• _Provided data_:
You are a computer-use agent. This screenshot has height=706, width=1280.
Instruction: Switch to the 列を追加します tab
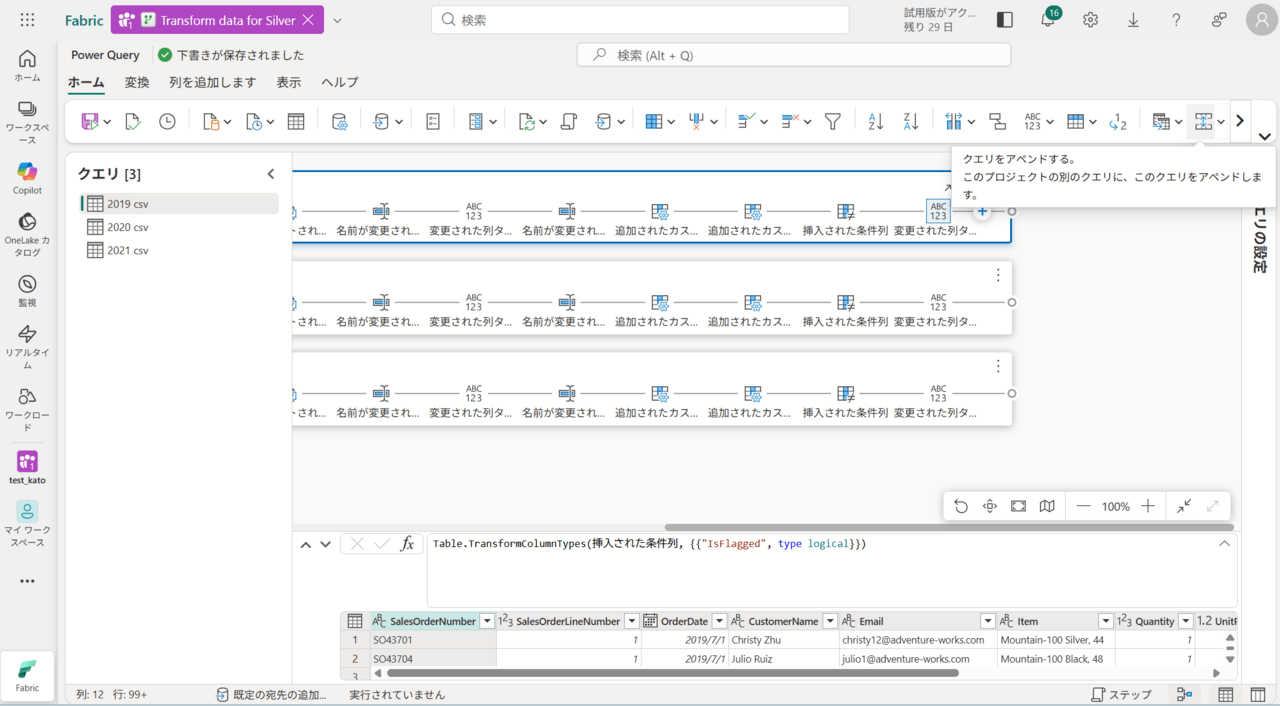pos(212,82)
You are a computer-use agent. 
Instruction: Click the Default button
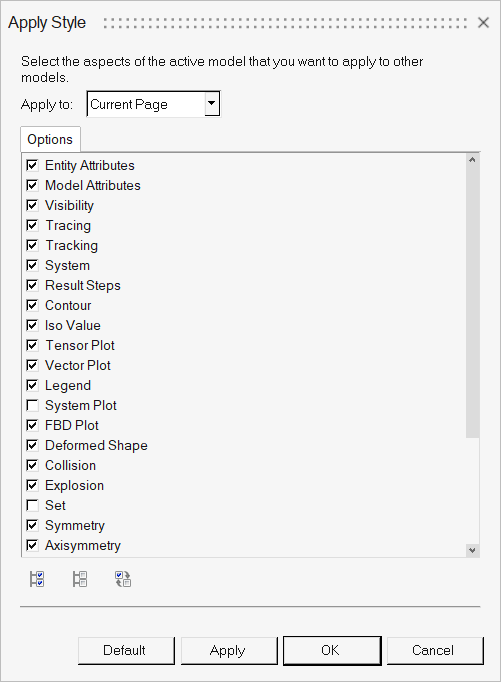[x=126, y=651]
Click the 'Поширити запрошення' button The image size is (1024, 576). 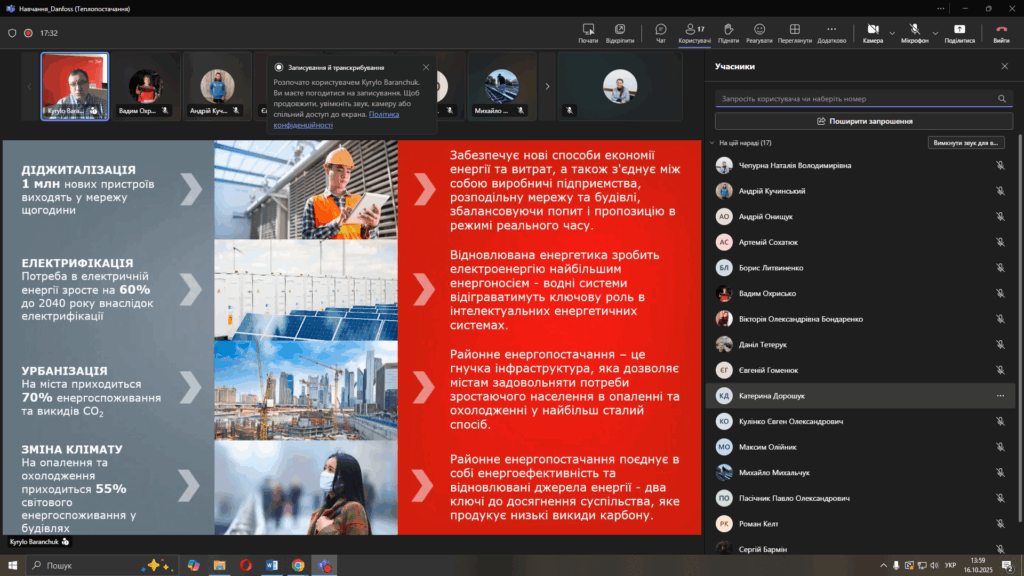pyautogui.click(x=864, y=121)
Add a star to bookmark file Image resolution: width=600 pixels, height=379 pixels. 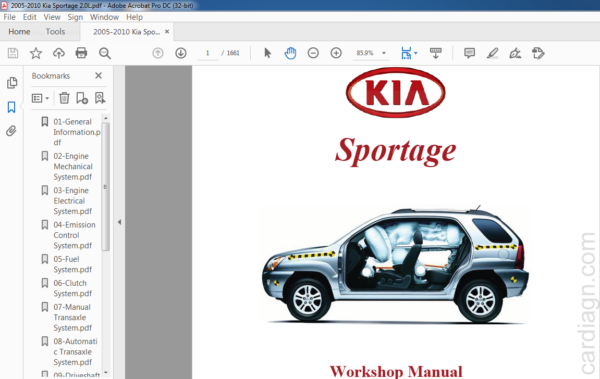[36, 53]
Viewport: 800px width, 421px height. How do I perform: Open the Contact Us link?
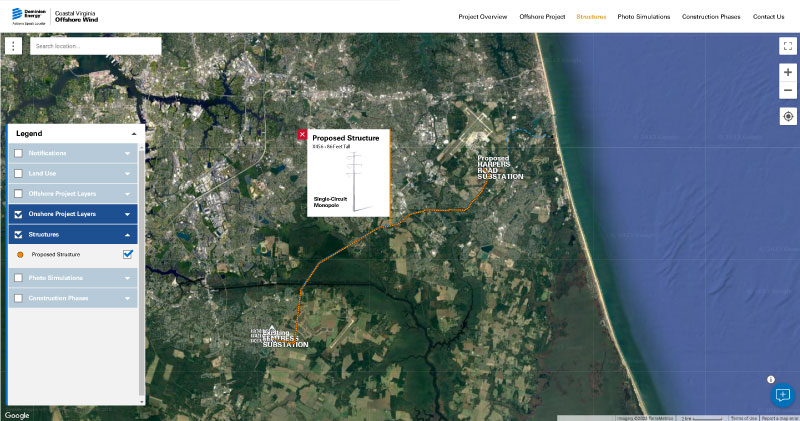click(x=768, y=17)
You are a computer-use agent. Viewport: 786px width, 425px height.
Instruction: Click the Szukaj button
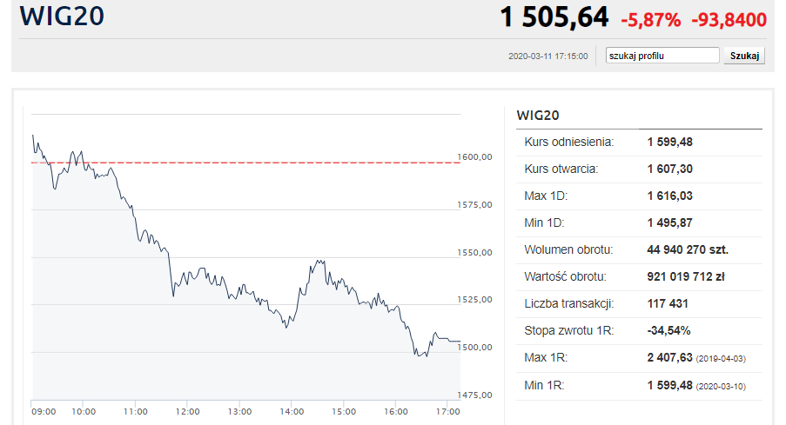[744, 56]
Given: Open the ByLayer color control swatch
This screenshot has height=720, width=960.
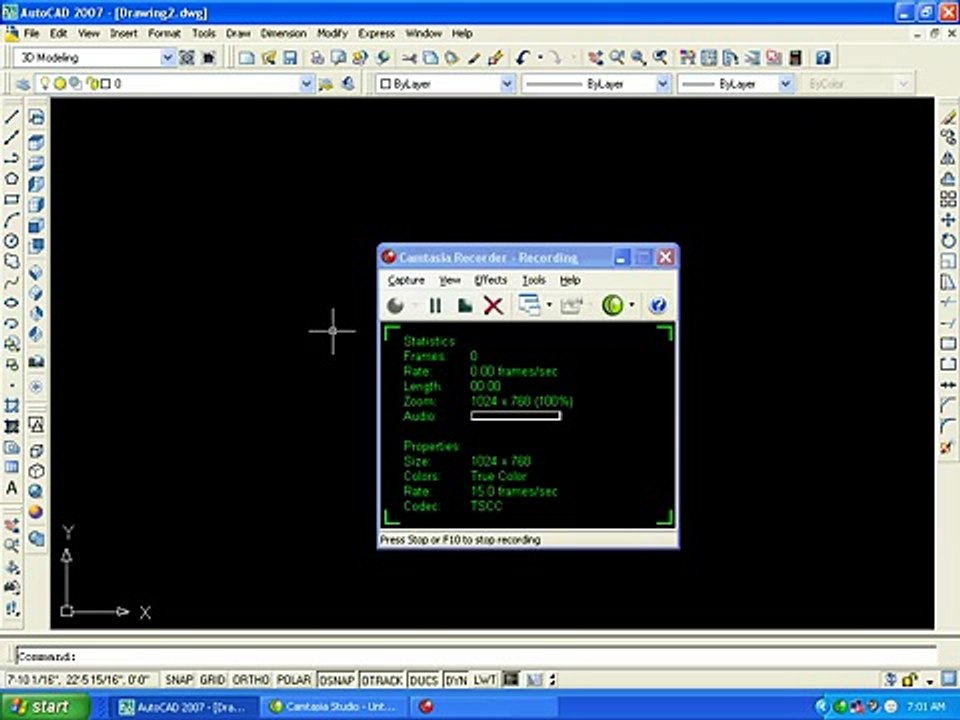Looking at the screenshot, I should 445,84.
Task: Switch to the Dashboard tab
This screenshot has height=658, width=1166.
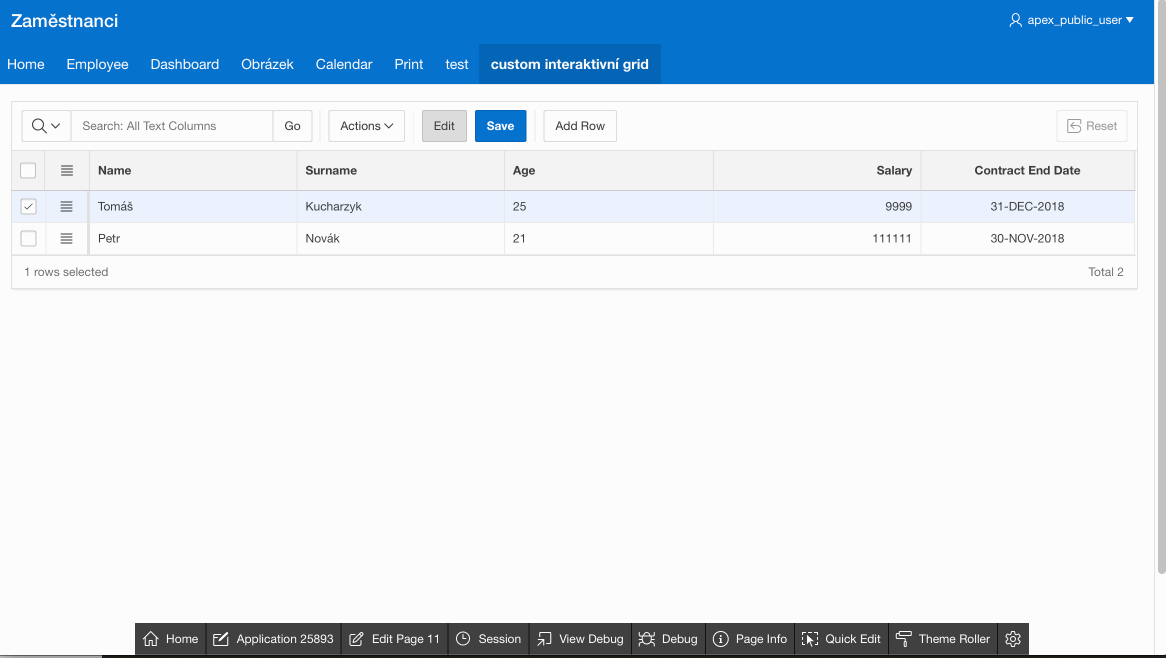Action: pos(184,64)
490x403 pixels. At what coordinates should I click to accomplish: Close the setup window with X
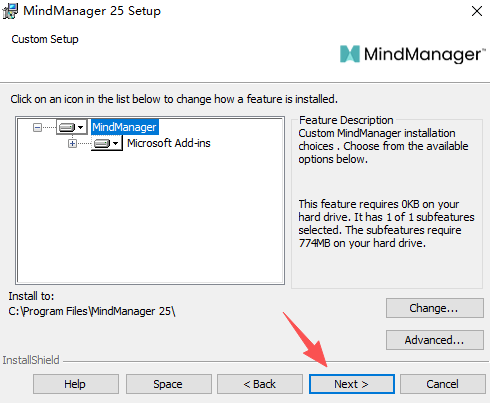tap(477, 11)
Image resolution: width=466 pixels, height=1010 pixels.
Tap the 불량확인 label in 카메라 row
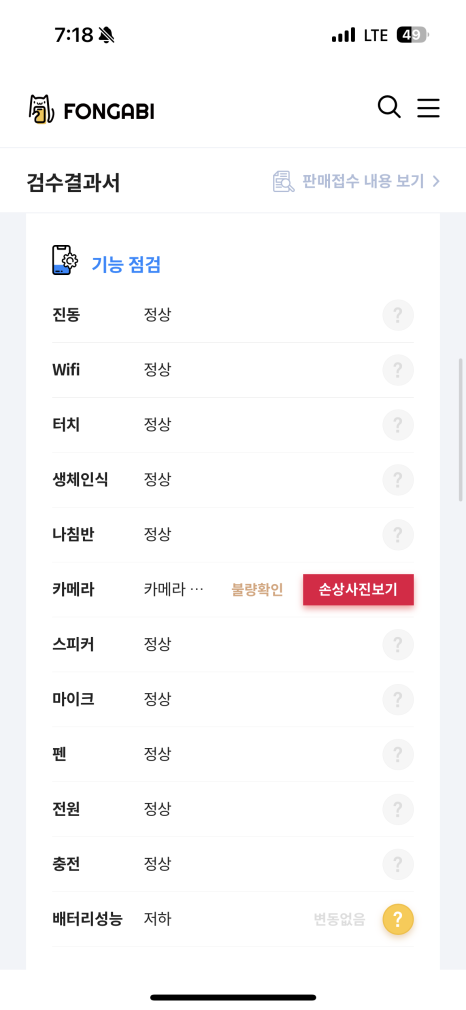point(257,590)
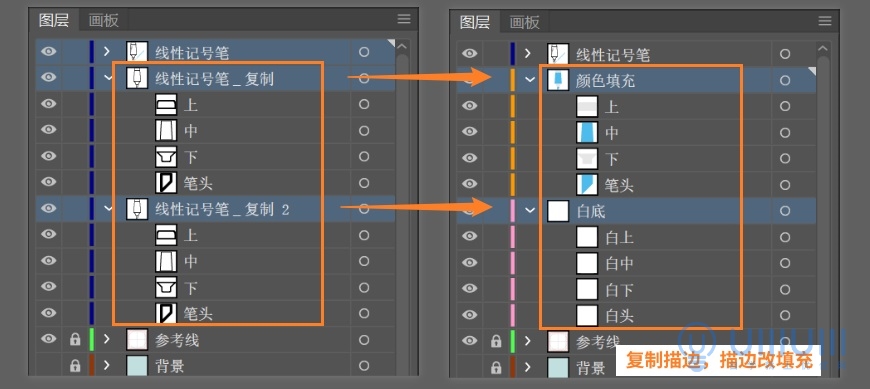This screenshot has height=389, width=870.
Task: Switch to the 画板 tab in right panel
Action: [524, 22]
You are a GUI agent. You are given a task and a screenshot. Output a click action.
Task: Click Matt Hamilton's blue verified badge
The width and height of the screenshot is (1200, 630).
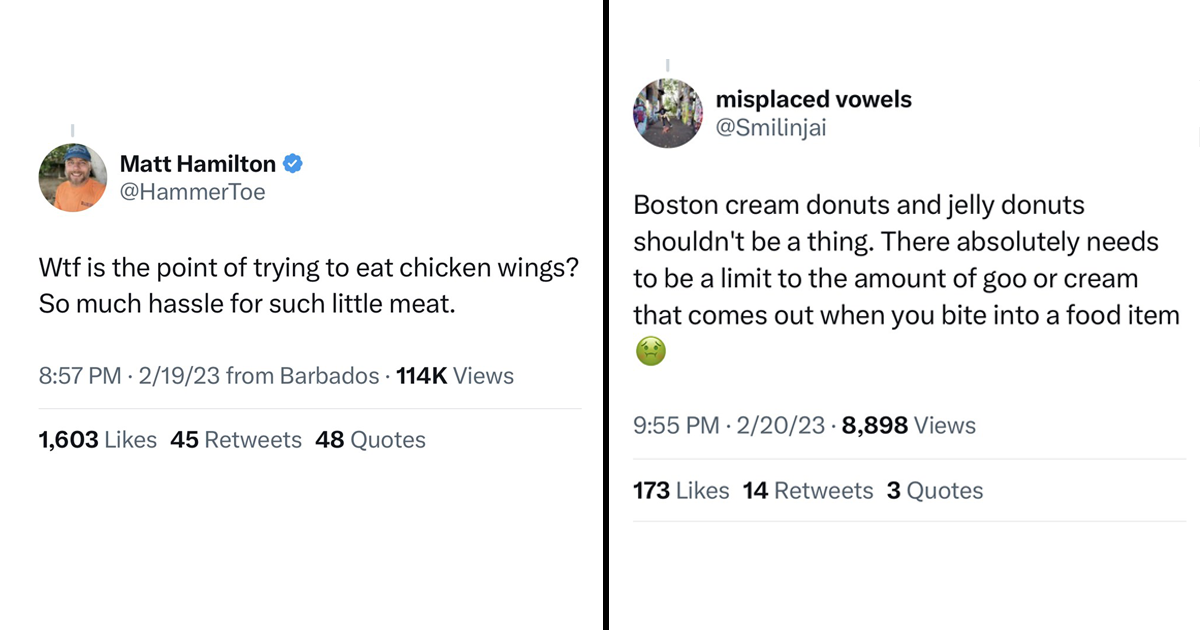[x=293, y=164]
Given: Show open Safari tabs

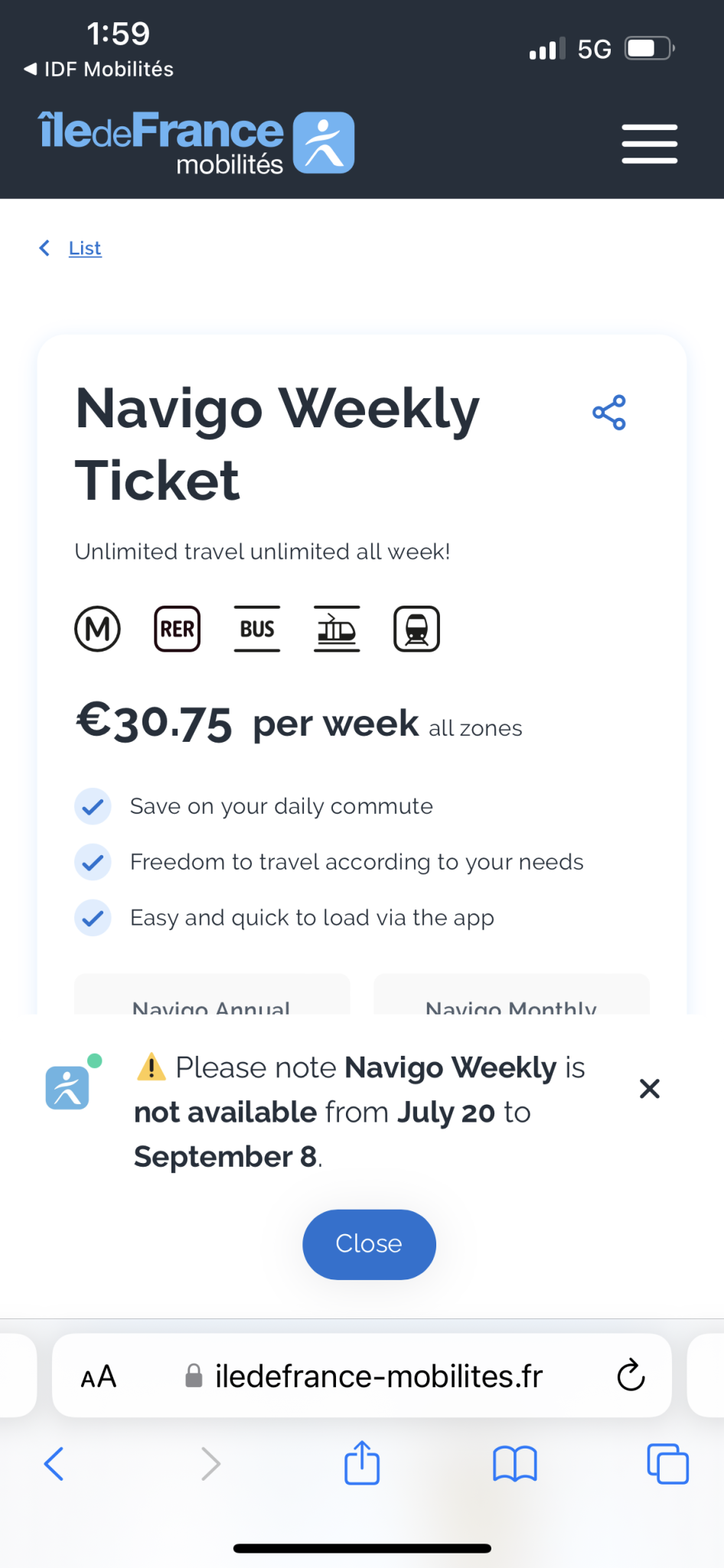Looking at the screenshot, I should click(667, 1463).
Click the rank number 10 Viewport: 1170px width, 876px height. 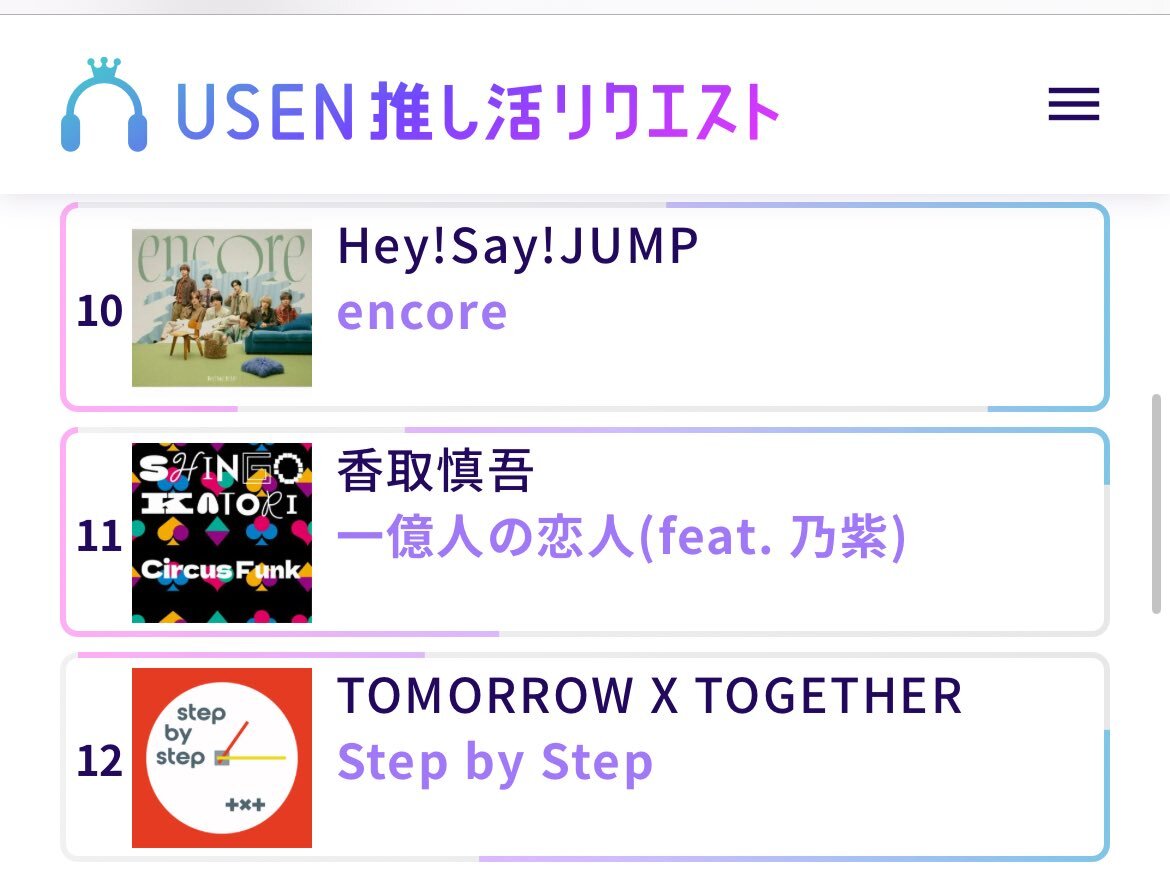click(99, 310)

• _Activity_:
Wherever "computer" turns up in the records, copy the whole line.

• _Your solution_:
You are a computer-use agent. This screenshot has height=706, width=1280.
You are a computer-use agent. 
You are a computer-use agent. Viewport: 786px width, 425px height.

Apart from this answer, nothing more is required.